The Children’s Home Society, or C-H-S warns people not to shake their babies. The agency offered a free course Saturday to alert people to the risks of Shaken Baby Syndrome. The course is in response to a baby who died recently after being shaken in Fort Myers.
The national information support and referral service says ten to 12 percent of all deaths due to abuse and neglect are attributable to shaken baby syndrome. C-H-S Case Manager, Katie Black, says the course will teach parents and caregivers alternative methods of dealing with children.

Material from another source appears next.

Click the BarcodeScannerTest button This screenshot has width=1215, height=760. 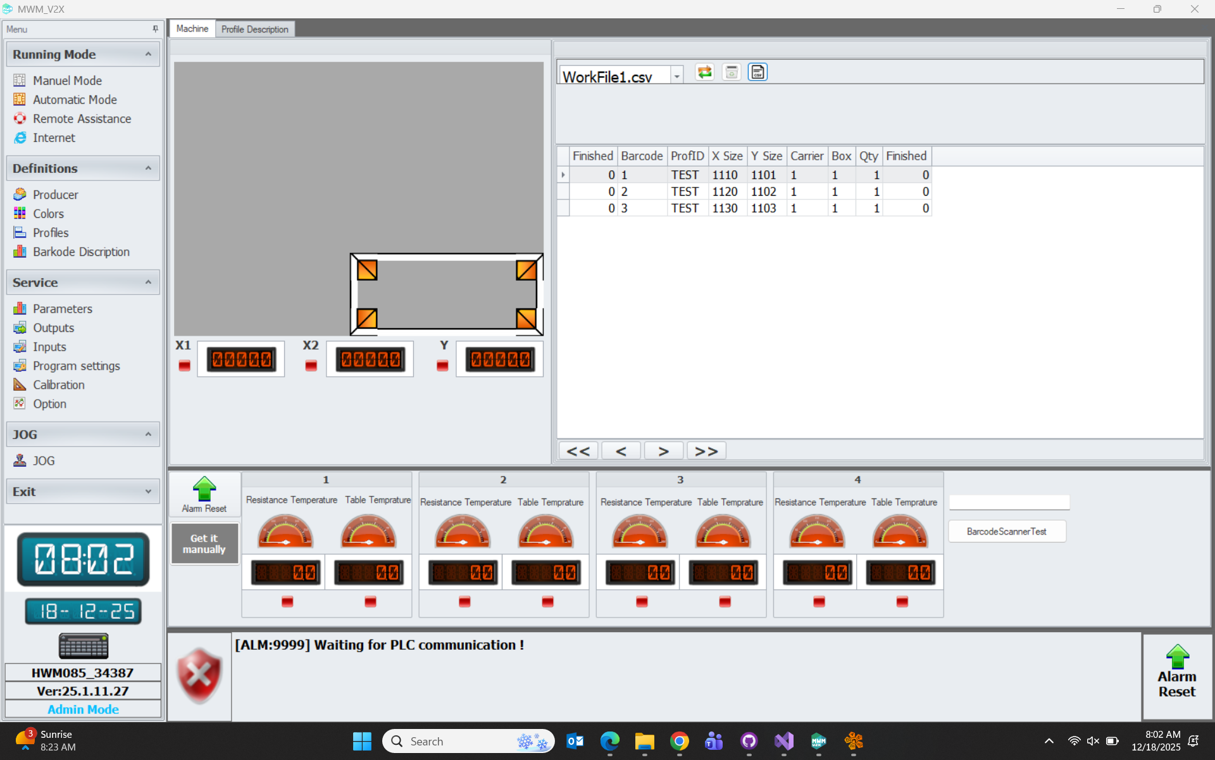coord(1006,531)
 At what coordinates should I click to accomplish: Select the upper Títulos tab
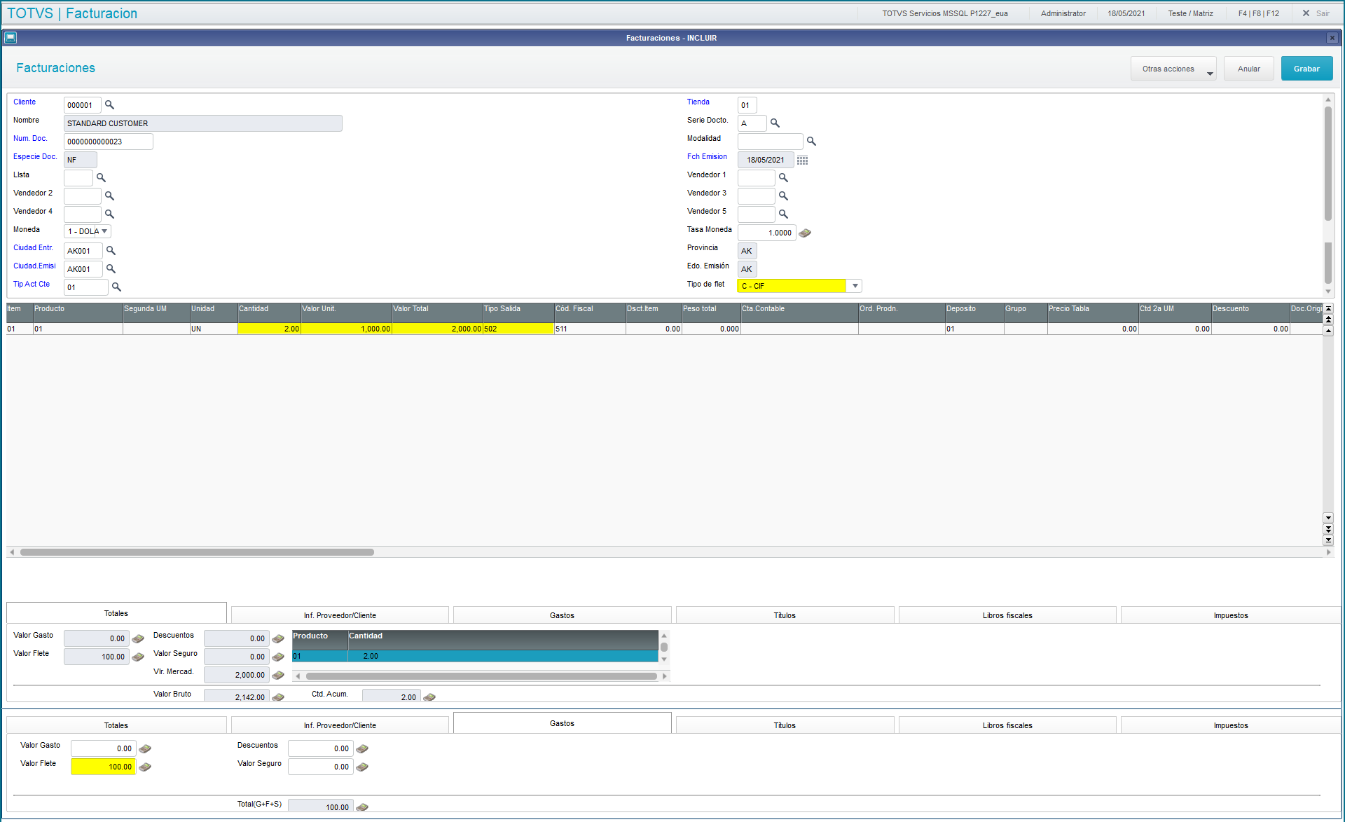tap(784, 615)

“A lot of times parents feel like if the baby’s crying, they should be holding the child. Its definitely okay to put the baby in a setting where they’re safe, and walk away until the parent or the caregiver feels their frustration level going down a little bit.
Black says she will discuss parenting tips along with ways to recognize Shaken Baby Syndrome and how to prevent it. The course is Saturday morning at 10 at the Children’s Home Society Office in Fort Myers.

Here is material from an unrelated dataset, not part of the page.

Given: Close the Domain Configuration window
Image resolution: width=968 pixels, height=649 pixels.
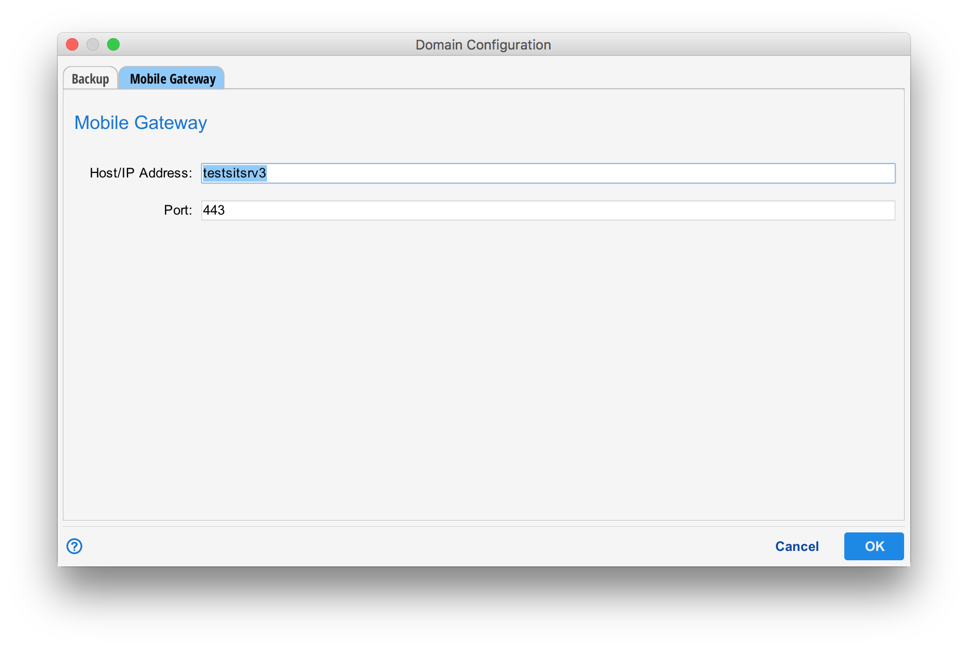Looking at the screenshot, I should coord(72,44).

The Shaken Baby Alliance reported in 1998 that between 1000 and 3000 children are diagnosed with shaken baby syndrome every year. Parents and caregivers who attend the course will learn about the hazards of shaking babies. Children’s Home Society case manager, Katie Black, says stressed parents who resort to shaking their children can unknowingly hurt them.

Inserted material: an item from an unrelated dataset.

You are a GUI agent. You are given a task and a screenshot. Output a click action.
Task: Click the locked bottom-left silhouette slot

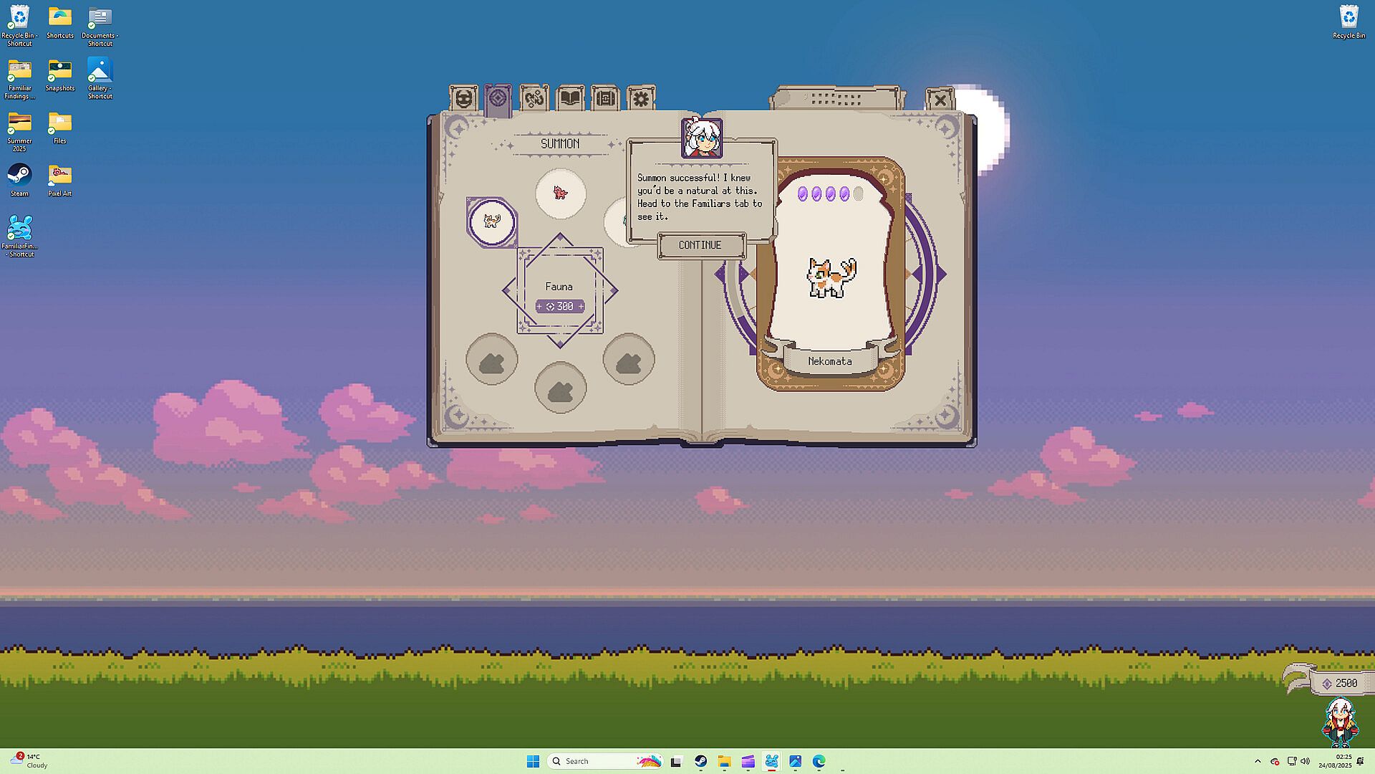(x=491, y=360)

“Some parents end up shaking the baby, not with an intent to harm the child, but purely out of frustration that they’re feeling. Let everyone know that has a child that you never ever ever shake a baby. Never shake a baby.”
Black says shaking can bruise a baby’s brain, possibly resulting in brain damage or death. The course is tomorrow (Saturday) morning at the Children’s Home Society office in Fort Myers. The organization is one of the largest non-profit child welfare agencies in Florida. It’s cared for abused children for more than one hundred years.